+++ EXTRACTED INFORMATION +++

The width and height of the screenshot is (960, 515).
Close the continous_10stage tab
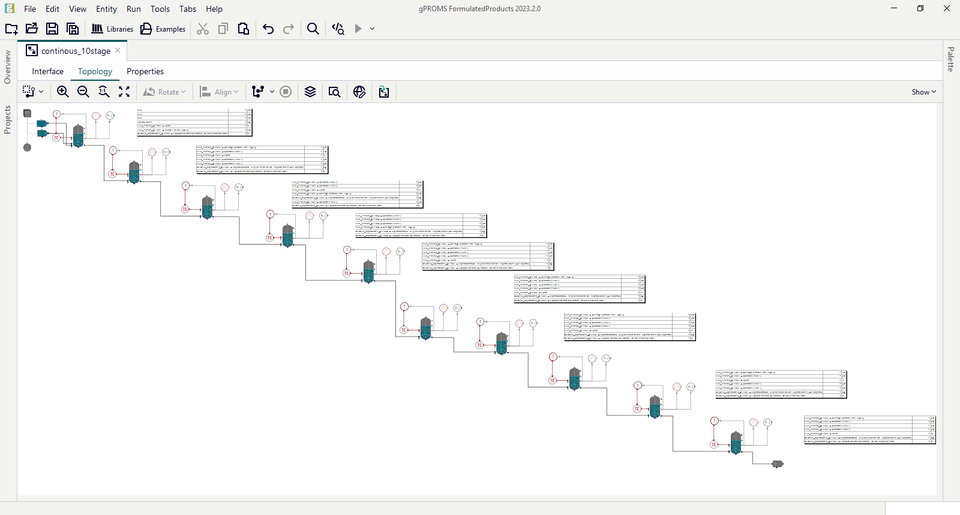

+++
+++ EXTRACTED INFORMATION +++

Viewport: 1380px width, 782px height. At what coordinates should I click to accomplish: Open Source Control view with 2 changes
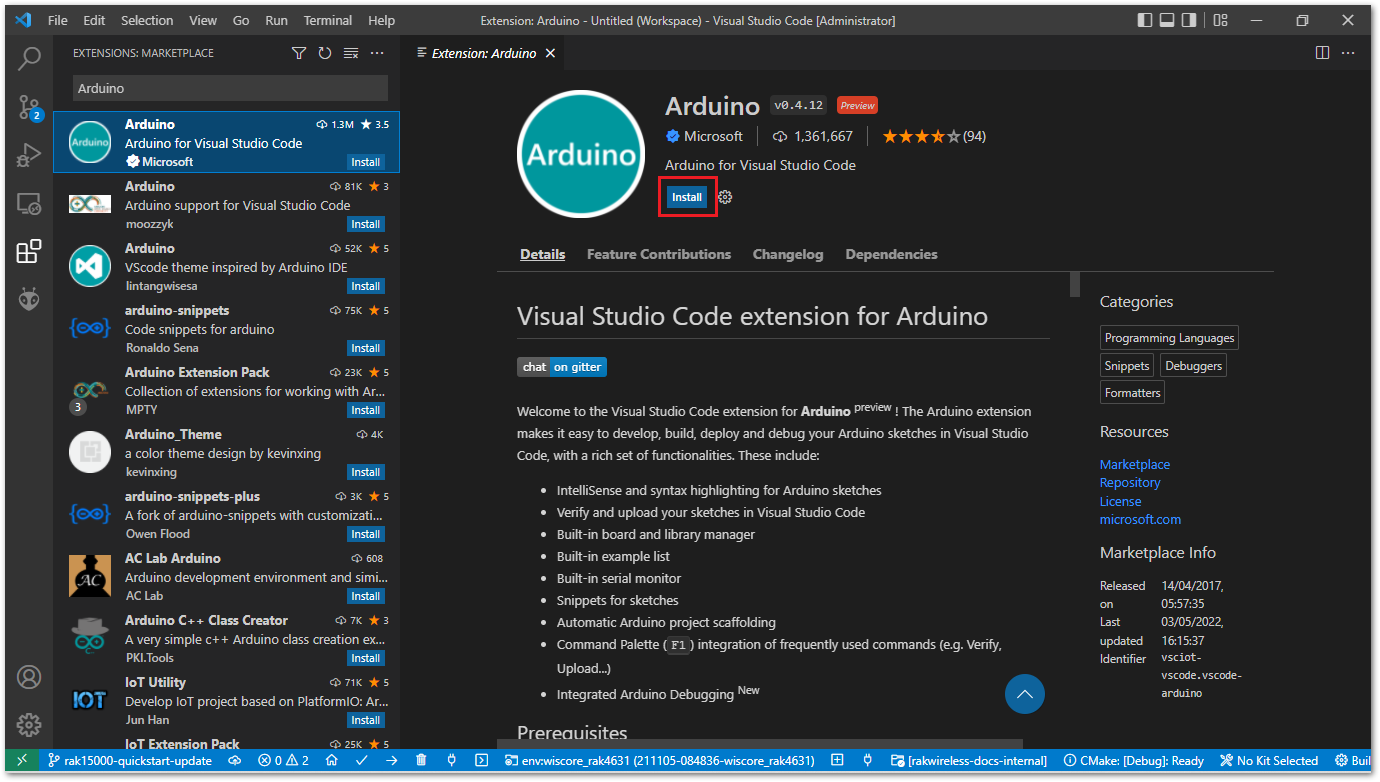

+++
+++ EXTRACTED INFORMATION +++

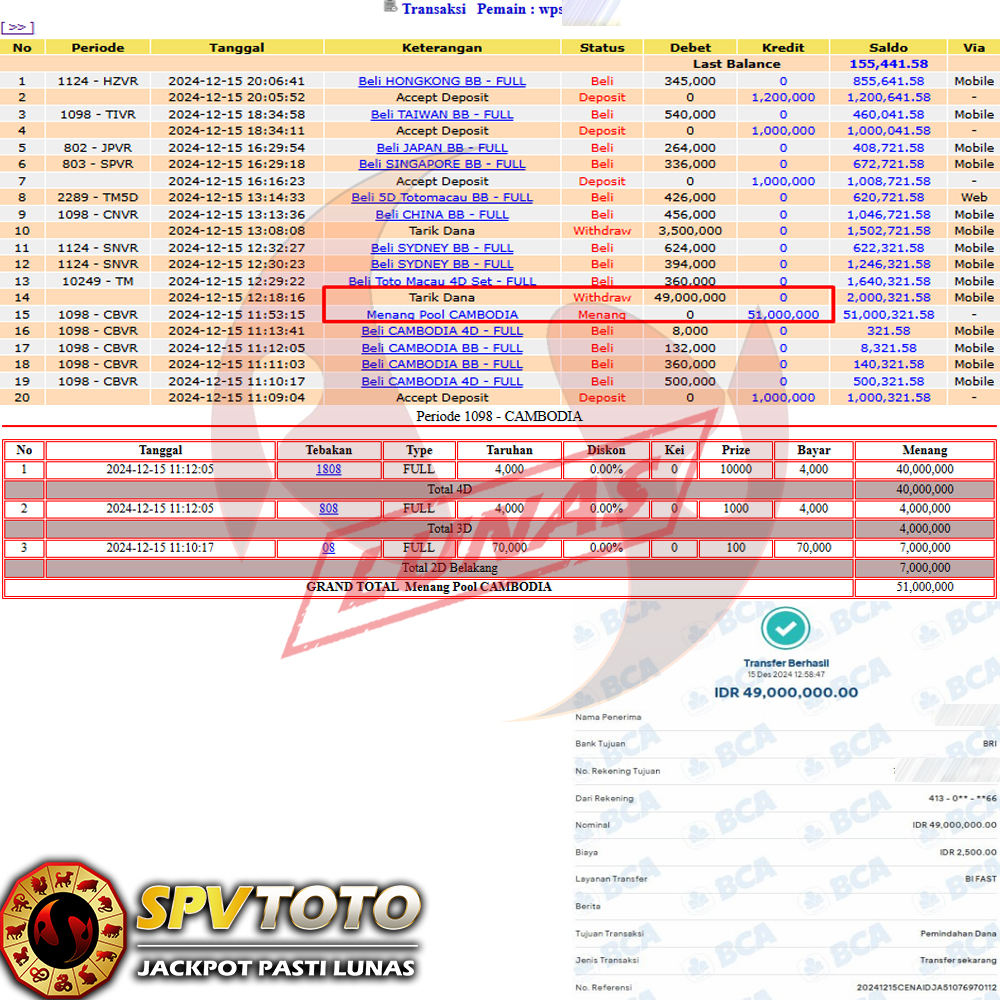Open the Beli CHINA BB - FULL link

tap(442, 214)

+++

_WHAT THE TASK ASKS_. Go back to the listing above. Copy word for word the lines from the one with "The width and" through the one with "Close the continous_10stage tab", and nothing more.

_SOLUTION FOR THIS PROBLEM_.
The width and height of the screenshot is (960, 515).
Close the continous_10stage tab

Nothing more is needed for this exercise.